### About this task
Work through the data line by line, gathering every line that has the word "agent".

### Source material
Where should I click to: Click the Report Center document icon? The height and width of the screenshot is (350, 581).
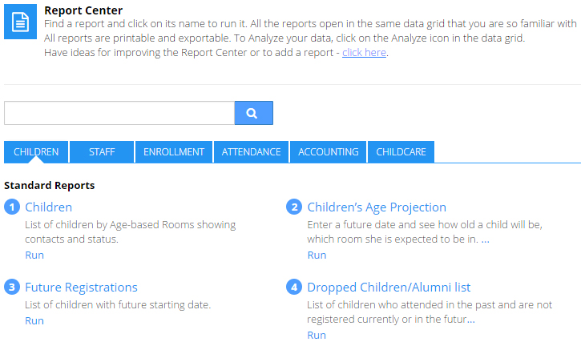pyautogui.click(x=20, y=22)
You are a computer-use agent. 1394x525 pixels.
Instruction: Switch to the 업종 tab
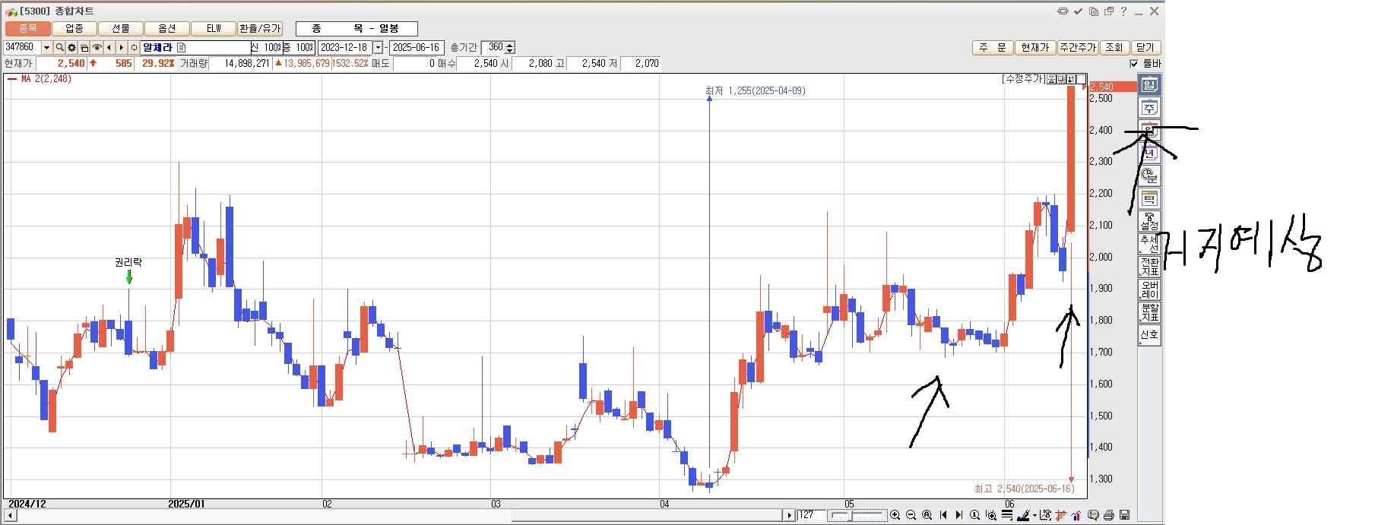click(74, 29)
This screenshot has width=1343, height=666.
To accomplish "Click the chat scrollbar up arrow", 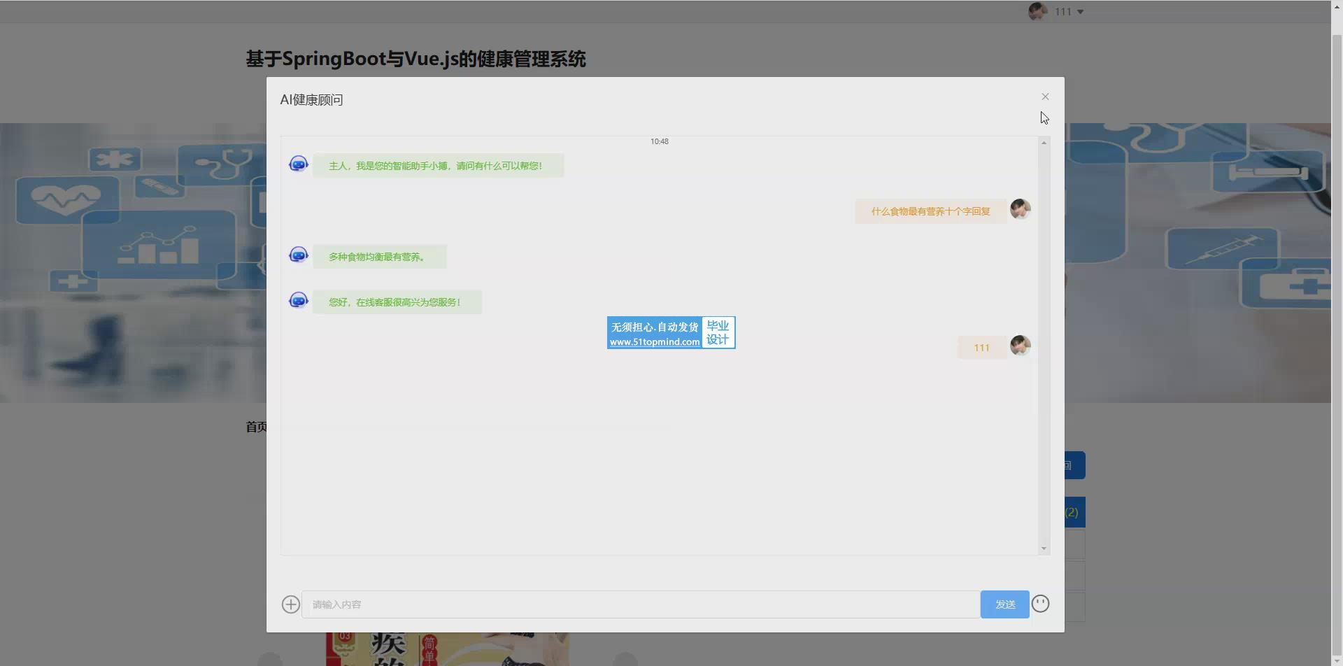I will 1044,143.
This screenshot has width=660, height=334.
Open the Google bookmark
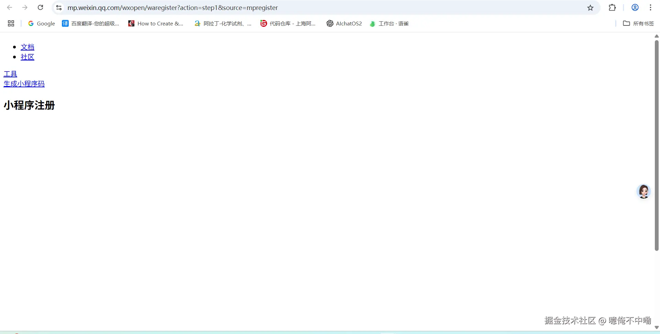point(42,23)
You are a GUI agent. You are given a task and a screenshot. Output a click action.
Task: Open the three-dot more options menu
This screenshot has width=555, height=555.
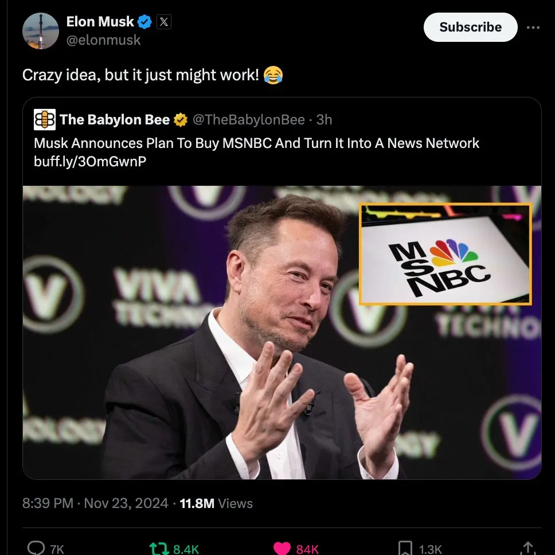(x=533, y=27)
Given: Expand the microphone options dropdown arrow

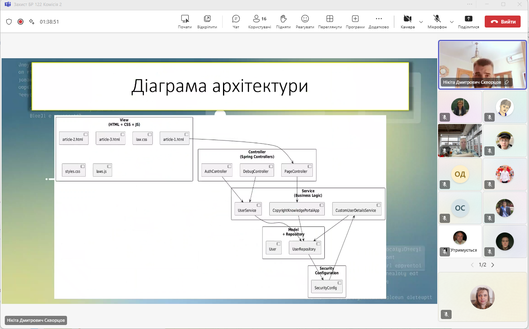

### Output
You are a computer-use agent. 1394x525 pixels.
You are a GUI agent. You are given a task and a screenshot. Output a click action.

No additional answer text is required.